# Go away rain!



## Rufini (Sep 9, 2011)

Normally Dan gives Vincent walks during the week but as I have been working from home I've been instructed to do it instead...finished working about 20 minutes ago but just don't want to go out because of the weather! 

Get ready for some very wet pup and owner pictures D:

*grumpy*


----------



## emmelg (Mar 4, 2012)

Poor you i don't like the rain much either, it's quite dry at the minute in Liverpool, but if it's raining in manchester it usually passes this way

Leanne x


----------



## Sezra (May 20, 2011)

I don't mind dog walking in the rain as long as I don't have a pushchair with me, then it is just all round miserable! Especially trying to get everyone in at then end of it!


----------



## Greenleys19 (Aug 30, 2011)

I agree I hate walking in the rain, and seeing that I have 3 to walk 3 wet dogs is not nice!

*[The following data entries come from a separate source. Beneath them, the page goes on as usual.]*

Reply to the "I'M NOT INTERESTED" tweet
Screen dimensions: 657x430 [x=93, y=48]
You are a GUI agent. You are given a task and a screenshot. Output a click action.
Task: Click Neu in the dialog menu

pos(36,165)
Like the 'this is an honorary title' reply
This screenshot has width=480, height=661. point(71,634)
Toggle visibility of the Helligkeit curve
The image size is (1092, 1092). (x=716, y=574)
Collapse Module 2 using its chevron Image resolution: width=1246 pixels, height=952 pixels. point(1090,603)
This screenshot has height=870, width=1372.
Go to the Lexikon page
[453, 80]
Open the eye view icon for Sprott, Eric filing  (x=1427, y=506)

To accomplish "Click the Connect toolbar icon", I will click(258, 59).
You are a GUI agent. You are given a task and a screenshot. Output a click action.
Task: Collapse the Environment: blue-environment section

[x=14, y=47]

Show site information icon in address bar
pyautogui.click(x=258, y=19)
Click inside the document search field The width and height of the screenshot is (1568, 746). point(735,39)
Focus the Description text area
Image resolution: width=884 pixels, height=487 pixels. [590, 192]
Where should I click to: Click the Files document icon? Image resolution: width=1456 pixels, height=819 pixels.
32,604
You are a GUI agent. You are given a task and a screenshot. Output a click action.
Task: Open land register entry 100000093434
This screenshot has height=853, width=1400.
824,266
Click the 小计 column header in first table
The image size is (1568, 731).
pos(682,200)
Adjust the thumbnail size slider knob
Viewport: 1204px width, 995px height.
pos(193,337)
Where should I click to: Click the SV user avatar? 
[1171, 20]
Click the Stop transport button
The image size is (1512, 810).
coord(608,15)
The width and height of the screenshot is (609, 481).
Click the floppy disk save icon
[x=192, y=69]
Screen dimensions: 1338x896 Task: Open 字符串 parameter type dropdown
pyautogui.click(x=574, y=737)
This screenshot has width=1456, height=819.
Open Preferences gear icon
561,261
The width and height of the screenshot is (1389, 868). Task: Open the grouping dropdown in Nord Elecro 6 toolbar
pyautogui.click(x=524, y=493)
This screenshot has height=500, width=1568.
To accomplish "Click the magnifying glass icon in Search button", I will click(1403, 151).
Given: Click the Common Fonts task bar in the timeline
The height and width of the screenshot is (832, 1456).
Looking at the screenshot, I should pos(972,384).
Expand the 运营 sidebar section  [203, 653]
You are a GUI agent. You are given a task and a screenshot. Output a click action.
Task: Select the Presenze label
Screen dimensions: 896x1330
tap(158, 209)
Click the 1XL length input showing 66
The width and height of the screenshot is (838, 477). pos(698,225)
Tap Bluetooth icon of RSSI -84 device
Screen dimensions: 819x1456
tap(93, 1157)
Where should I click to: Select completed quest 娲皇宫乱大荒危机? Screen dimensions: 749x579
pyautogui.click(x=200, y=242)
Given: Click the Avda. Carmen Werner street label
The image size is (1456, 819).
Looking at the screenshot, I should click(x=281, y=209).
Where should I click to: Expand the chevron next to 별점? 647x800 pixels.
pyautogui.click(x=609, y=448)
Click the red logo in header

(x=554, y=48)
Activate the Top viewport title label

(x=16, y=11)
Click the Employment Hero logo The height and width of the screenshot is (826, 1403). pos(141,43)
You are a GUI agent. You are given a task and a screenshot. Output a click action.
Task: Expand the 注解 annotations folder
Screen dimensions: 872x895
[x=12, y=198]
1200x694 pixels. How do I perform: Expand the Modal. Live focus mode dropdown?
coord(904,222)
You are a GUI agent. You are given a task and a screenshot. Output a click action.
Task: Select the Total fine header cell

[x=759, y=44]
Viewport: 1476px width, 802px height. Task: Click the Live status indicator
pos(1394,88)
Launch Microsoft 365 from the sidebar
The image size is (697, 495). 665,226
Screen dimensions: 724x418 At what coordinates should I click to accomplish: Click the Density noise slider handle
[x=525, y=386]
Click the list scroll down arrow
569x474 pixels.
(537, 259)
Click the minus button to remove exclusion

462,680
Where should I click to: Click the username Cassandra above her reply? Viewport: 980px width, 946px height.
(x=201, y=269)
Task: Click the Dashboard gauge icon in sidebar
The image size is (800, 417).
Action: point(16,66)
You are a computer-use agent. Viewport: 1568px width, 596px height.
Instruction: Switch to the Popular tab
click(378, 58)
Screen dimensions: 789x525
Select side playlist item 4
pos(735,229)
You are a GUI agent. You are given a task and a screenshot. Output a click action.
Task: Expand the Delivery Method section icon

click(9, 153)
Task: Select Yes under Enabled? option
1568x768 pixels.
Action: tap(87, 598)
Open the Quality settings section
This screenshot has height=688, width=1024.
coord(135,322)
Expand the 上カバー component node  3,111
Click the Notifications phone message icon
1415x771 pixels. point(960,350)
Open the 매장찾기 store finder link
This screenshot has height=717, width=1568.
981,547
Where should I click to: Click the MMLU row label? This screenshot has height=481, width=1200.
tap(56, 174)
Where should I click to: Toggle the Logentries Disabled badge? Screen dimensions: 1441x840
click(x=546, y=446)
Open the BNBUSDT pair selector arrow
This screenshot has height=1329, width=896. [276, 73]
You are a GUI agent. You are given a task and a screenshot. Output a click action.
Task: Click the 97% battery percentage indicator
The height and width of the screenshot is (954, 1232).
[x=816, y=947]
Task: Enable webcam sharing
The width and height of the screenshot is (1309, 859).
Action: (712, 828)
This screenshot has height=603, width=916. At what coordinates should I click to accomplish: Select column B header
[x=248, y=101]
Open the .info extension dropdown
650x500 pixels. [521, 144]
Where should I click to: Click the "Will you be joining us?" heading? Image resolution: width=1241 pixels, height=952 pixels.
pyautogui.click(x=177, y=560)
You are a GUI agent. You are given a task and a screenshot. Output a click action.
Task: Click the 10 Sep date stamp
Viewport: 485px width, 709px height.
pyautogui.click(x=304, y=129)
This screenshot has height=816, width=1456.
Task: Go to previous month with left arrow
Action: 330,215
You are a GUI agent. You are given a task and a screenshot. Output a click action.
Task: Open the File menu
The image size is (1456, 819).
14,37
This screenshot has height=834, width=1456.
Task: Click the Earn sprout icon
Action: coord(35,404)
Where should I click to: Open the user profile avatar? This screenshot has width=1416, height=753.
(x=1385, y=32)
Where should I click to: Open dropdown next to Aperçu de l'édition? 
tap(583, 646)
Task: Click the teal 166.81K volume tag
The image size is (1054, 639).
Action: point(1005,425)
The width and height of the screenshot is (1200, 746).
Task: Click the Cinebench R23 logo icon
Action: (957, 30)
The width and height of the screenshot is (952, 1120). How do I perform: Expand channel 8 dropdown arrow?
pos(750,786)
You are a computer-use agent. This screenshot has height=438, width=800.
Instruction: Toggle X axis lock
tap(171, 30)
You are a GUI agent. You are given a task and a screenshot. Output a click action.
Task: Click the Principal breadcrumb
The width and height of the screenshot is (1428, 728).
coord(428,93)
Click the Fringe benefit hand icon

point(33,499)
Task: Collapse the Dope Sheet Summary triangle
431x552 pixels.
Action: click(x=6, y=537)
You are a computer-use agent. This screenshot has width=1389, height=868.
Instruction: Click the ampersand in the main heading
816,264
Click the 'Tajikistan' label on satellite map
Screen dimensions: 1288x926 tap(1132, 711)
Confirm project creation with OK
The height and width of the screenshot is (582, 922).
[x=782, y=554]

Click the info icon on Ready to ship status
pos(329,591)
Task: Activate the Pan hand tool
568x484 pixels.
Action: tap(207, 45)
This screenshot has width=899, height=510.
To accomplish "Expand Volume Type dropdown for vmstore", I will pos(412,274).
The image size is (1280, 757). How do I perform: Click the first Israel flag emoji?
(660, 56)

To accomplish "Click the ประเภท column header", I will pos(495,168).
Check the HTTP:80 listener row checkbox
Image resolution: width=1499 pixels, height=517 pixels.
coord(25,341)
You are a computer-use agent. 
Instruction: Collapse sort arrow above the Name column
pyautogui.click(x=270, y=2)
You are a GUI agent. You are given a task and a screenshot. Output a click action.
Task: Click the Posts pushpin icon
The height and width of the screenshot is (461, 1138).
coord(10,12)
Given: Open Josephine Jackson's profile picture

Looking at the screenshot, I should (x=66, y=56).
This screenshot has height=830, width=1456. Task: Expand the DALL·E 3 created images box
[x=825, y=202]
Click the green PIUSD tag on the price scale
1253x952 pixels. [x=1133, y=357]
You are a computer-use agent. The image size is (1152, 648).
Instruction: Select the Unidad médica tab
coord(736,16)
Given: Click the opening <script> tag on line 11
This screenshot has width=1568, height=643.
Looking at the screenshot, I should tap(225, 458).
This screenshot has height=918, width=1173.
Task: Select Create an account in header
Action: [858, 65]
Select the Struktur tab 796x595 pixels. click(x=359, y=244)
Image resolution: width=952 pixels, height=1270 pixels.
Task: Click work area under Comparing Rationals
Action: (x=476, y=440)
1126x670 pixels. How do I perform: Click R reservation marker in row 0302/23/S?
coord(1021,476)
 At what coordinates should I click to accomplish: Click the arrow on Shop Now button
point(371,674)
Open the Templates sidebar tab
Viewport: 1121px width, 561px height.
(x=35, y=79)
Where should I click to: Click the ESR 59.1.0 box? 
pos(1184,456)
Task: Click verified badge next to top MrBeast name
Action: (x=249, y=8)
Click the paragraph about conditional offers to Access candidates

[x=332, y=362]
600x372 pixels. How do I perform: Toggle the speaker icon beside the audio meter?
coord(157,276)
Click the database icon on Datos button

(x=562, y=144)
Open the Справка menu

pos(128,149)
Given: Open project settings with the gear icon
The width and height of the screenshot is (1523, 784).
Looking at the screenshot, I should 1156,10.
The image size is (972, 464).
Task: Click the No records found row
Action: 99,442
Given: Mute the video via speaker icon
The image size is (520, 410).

I've managed to dodge the showers today thank goodness, so I have happy dogs and a happy me


----------



## designsbyisis (Dec 27, 2011)

I got caught in a hailstorm this morning !!! Yuck 


---
I am here: http://tapatalk.com/map.php?3ma311
Sent from my iPhone 
Lisa - mum of 3 boys, Dexter Cockapoo & 4 hens !


----------



## lady amanda (Nov 26, 2010)

At least he lets you wait....Lady rings her bell non stop when it rains....she just loves a good soggy walk


----------



## JoJo (Mar 2, 2011)

I don't mind the wet walks .. but it is harder work to dry them etc ... didn't get caught in the rain today but very soggy under feet and paws :S

Oh the bells Mo  well I am ringing them, not much interest from my girls though  I swear Honey was sat there today thinking "Are you training yourself mum? because you are doing really well at that bell ringing"... 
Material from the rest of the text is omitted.